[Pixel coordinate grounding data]
**********
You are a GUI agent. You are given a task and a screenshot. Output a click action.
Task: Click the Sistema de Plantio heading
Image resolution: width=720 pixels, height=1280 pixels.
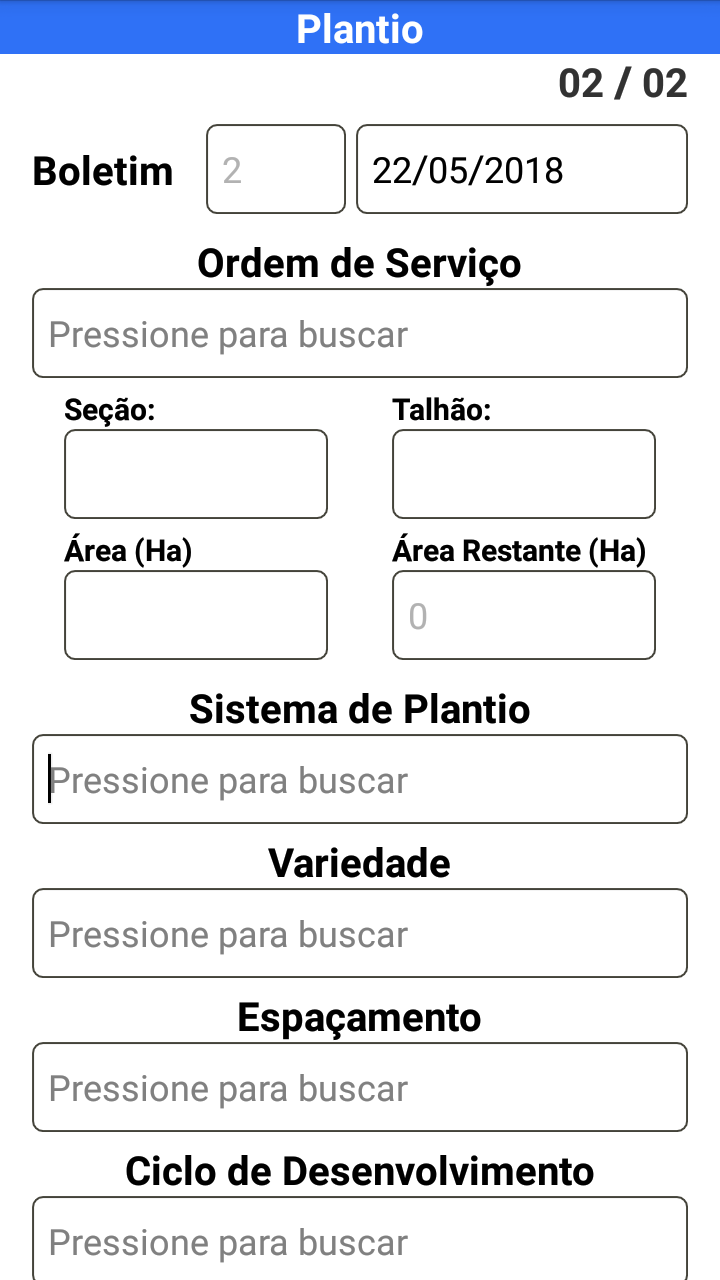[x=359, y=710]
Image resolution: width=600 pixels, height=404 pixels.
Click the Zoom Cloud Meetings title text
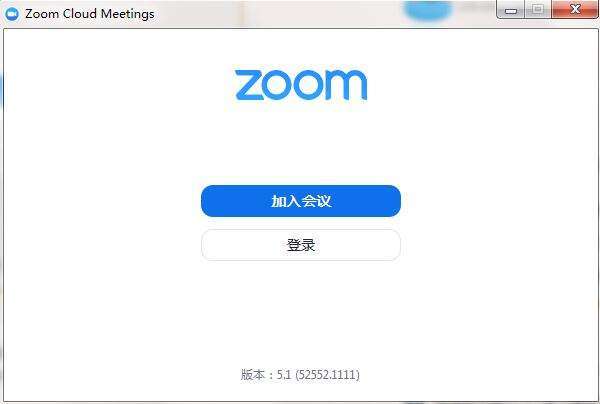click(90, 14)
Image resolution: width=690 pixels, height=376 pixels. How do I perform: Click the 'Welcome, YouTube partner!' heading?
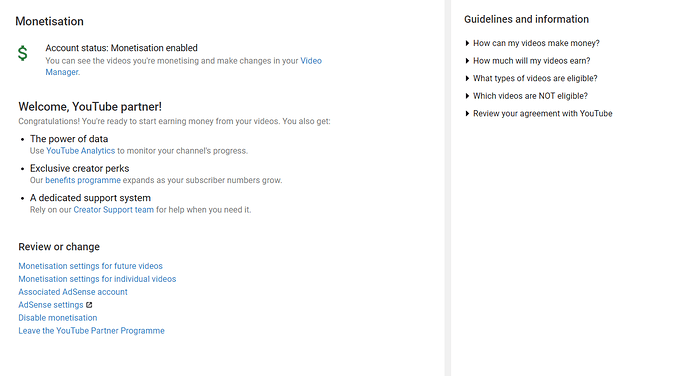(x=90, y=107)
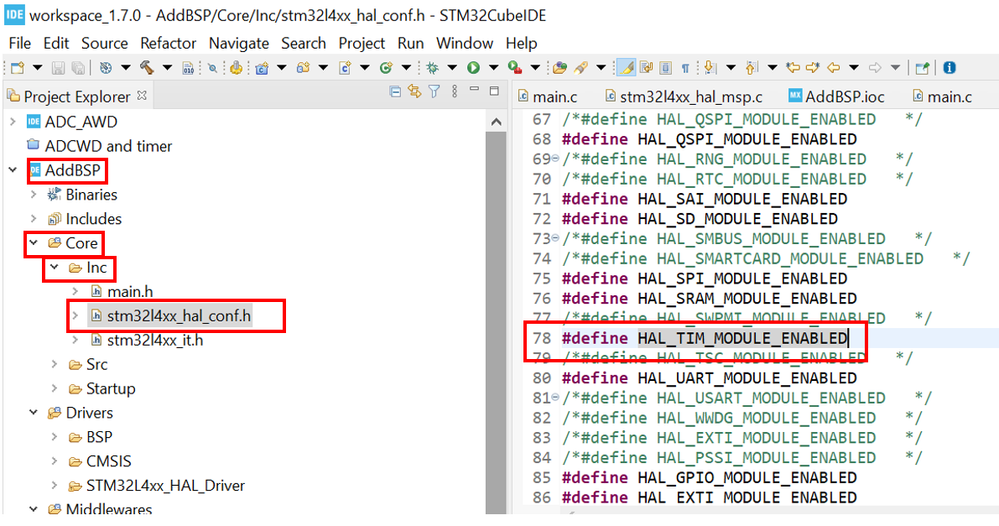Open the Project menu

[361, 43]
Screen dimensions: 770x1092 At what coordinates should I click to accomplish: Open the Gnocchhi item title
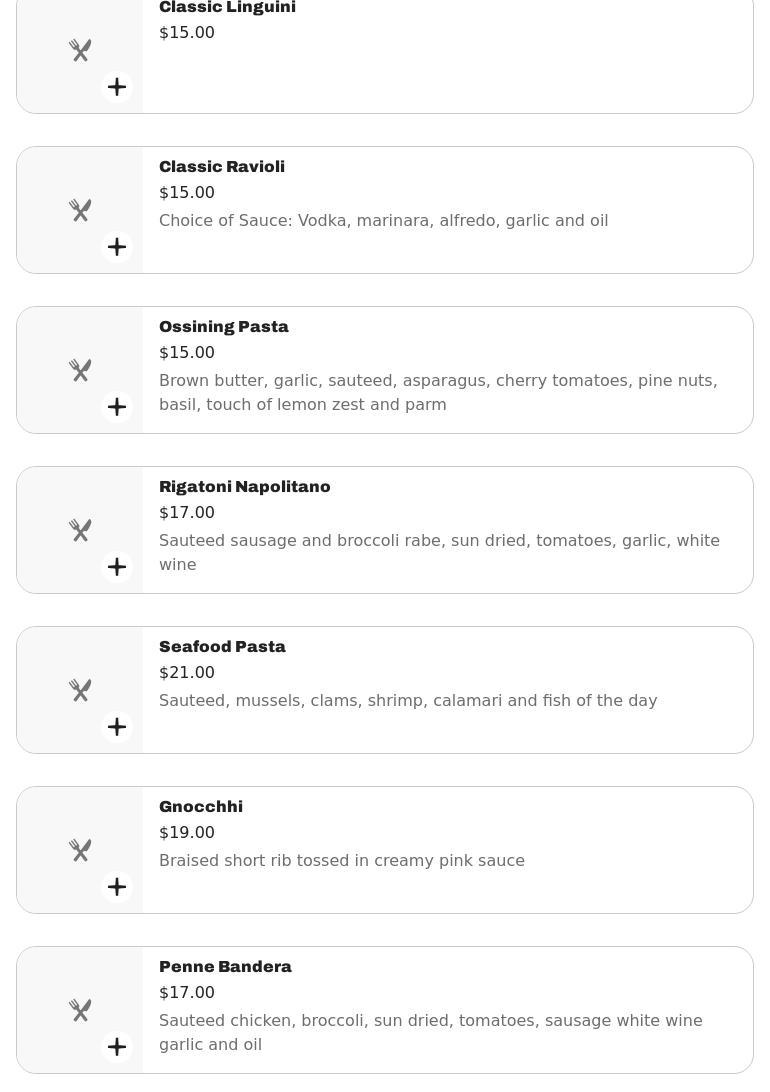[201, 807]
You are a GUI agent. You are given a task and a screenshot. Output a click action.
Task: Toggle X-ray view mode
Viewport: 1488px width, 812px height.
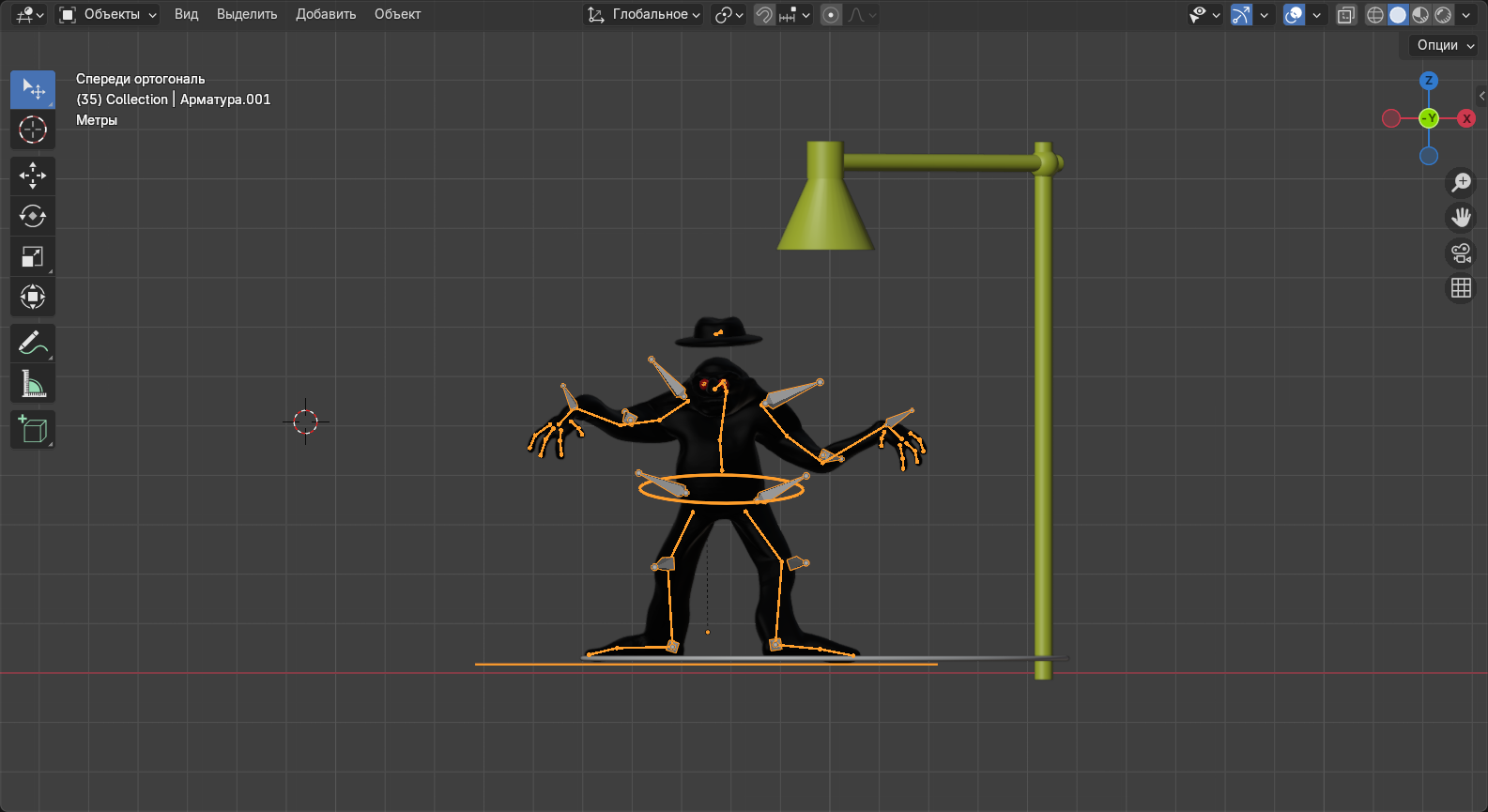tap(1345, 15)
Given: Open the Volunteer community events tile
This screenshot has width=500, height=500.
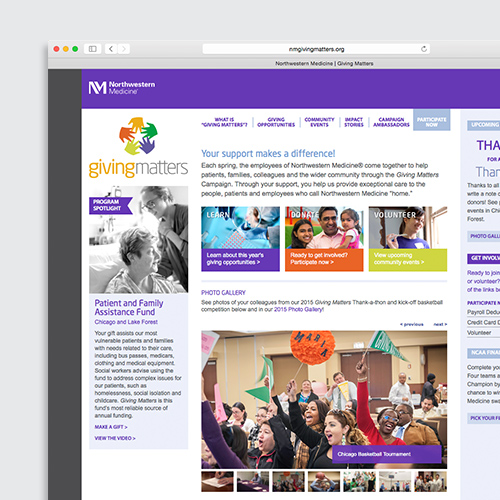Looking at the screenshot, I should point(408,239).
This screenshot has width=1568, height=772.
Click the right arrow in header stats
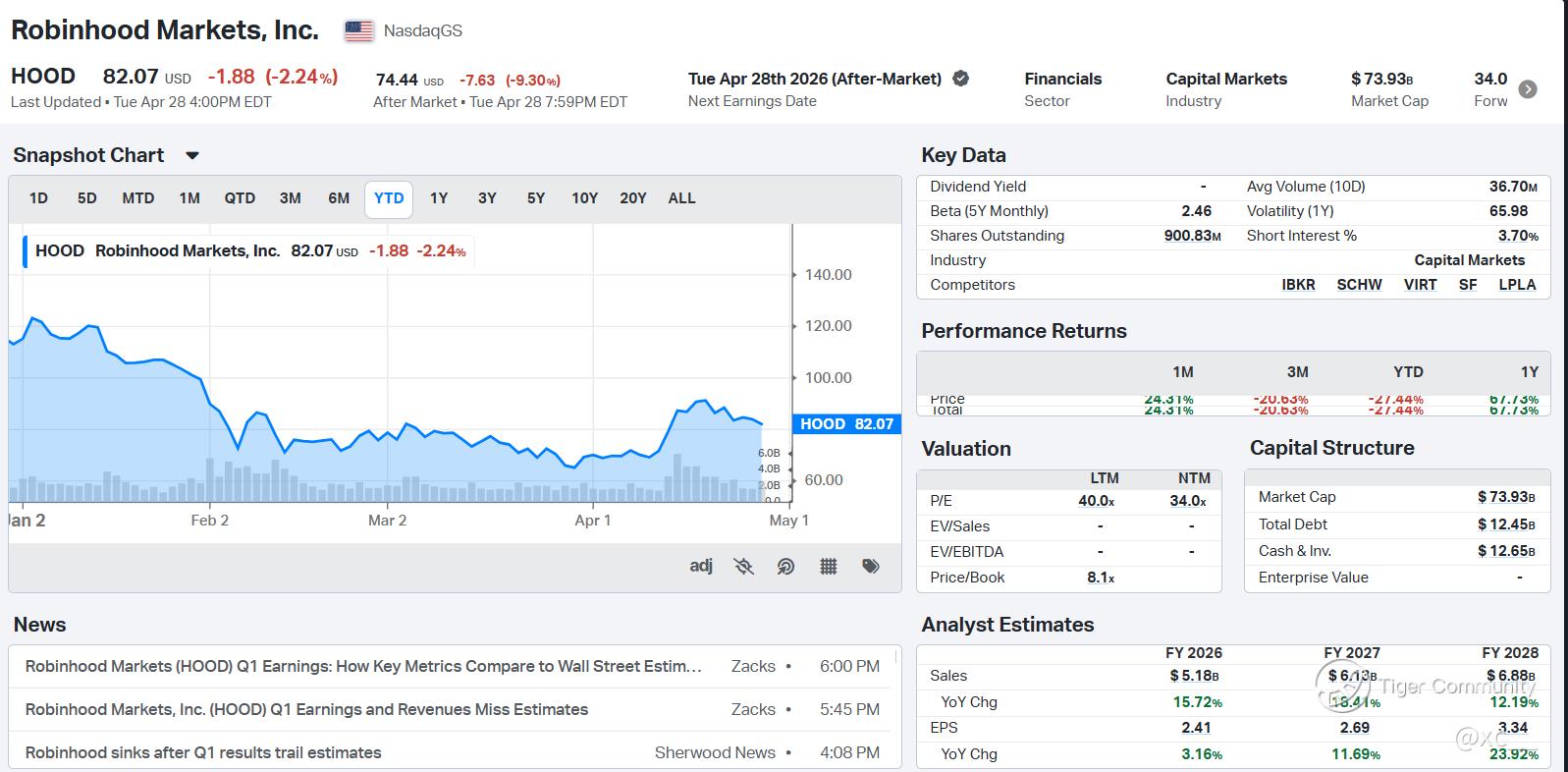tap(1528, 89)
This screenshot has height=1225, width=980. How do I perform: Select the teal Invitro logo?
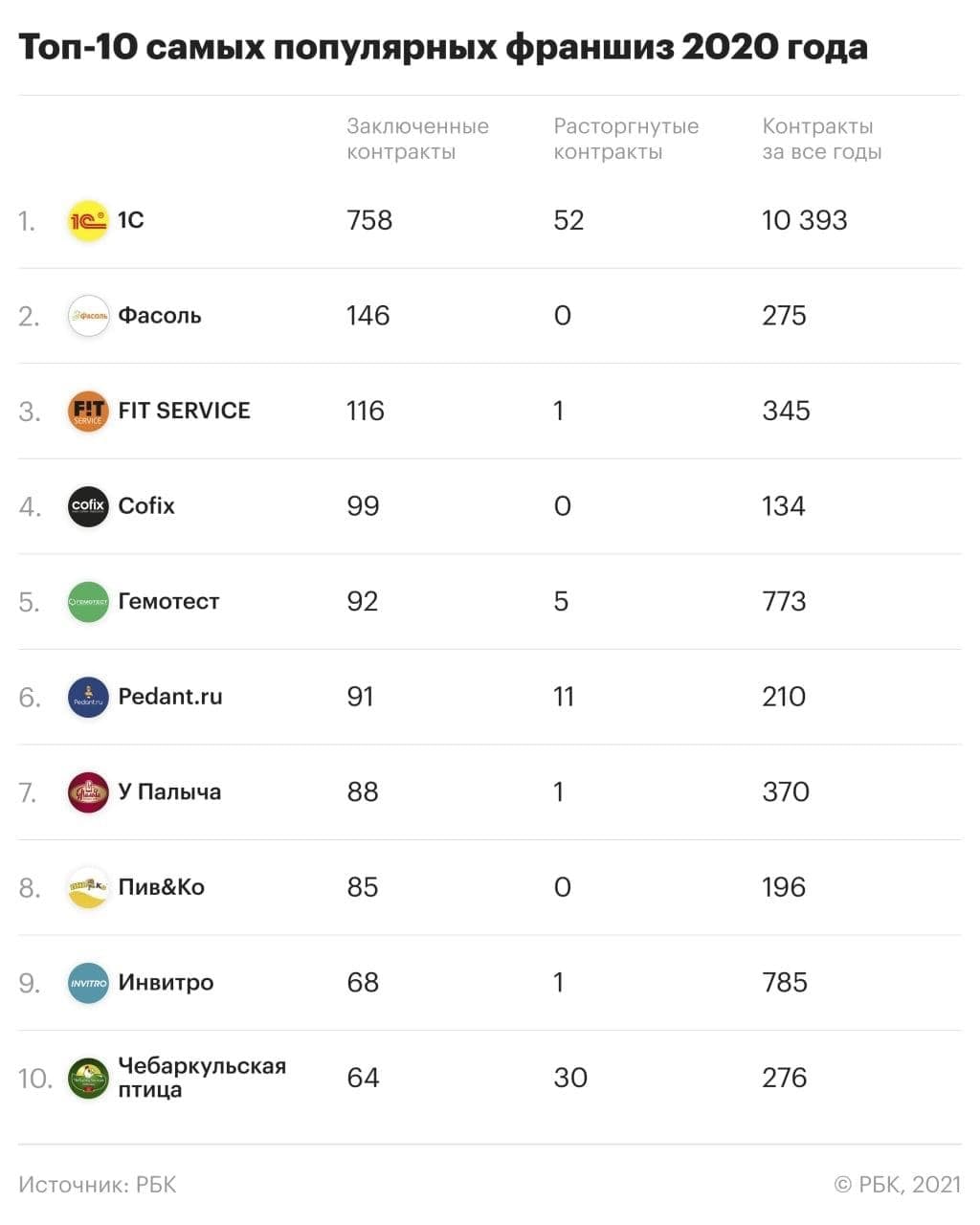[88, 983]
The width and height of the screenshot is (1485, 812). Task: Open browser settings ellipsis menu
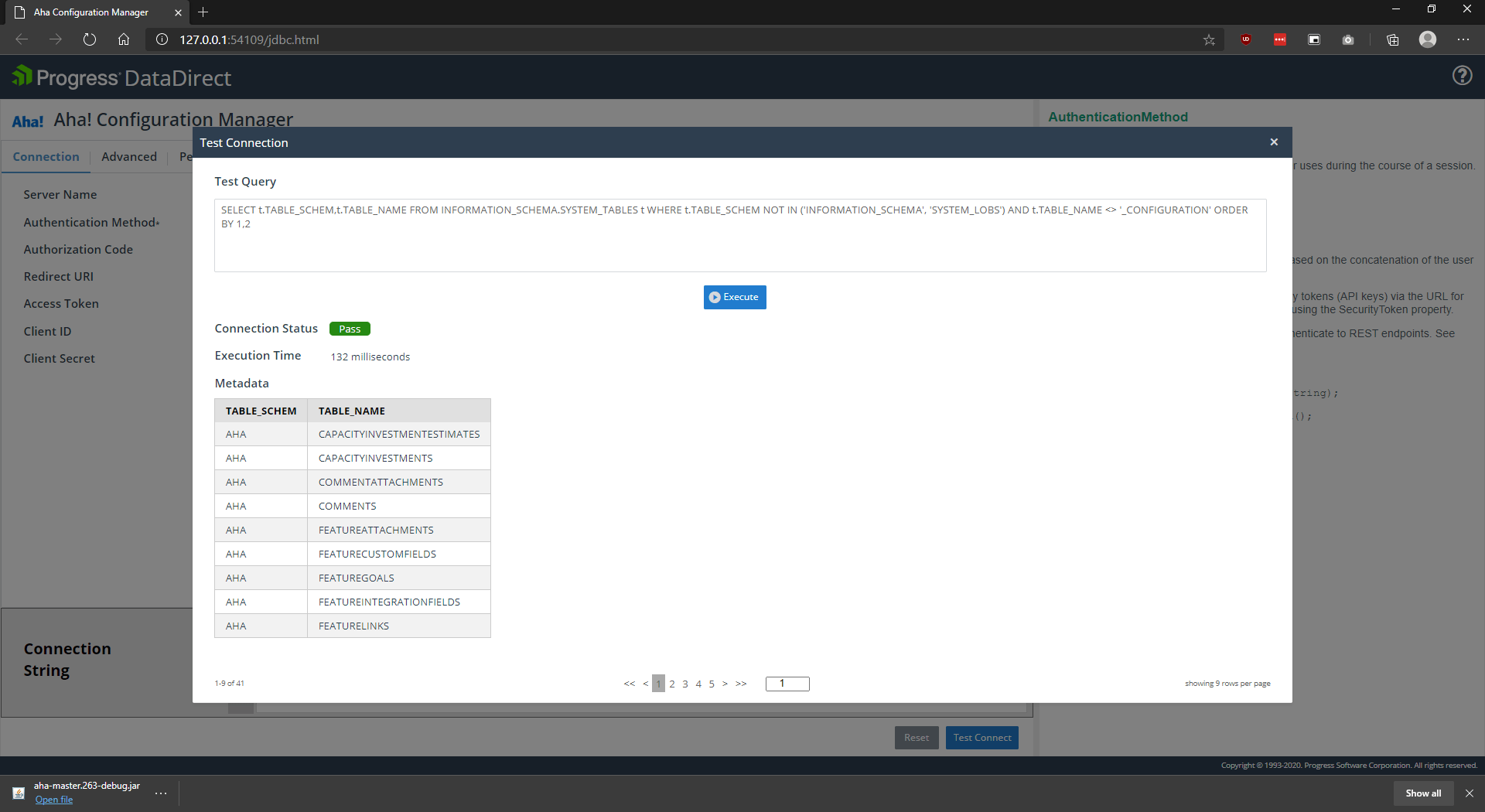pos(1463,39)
**********
# Goal of the exercise:
Every record must be returned exactly. Leave its pictures out.

# Reply to the task:
You are a GUI agent. You are given a task and a screenshot. Output a click action.
Task: Click the Sistema de Plantio heading
Image resolution: width=720 pixels, height=1280 pixels.
[x=359, y=710]
Image resolution: width=600 pixels, height=404 pixels.
Click the Zoom Cloud Meetings title text
click(90, 14)
Image resolution: width=690 pixels, height=376 pixels. How do I perform: Click the 'Welcome, YouTube partner!' heading?
(x=90, y=107)
Open the Project menu

[361, 43]
Screen dimensions: 770x1092 At what coordinates should I click to accomplish: Open the Gnocchhi item title
[201, 807]
You are a GUI agent. You are given a task and a screenshot. Output a click action.
Task: Toggle X-ray view mode
Viewport: 1488px width, 812px height.
tap(1345, 15)
Given: Open the Volunteer community events tile
This screenshot has width=500, height=500.
Looking at the screenshot, I should point(408,239).
This screenshot has width=1568, height=772.
Click the right arrow in header stats
tap(1528, 89)
This screenshot has height=1225, width=980. How do I perform: Select the teal Invitro logo?
[88, 983]
The width and height of the screenshot is (1485, 812). Task: Open browser settings ellipsis menu
pos(1463,39)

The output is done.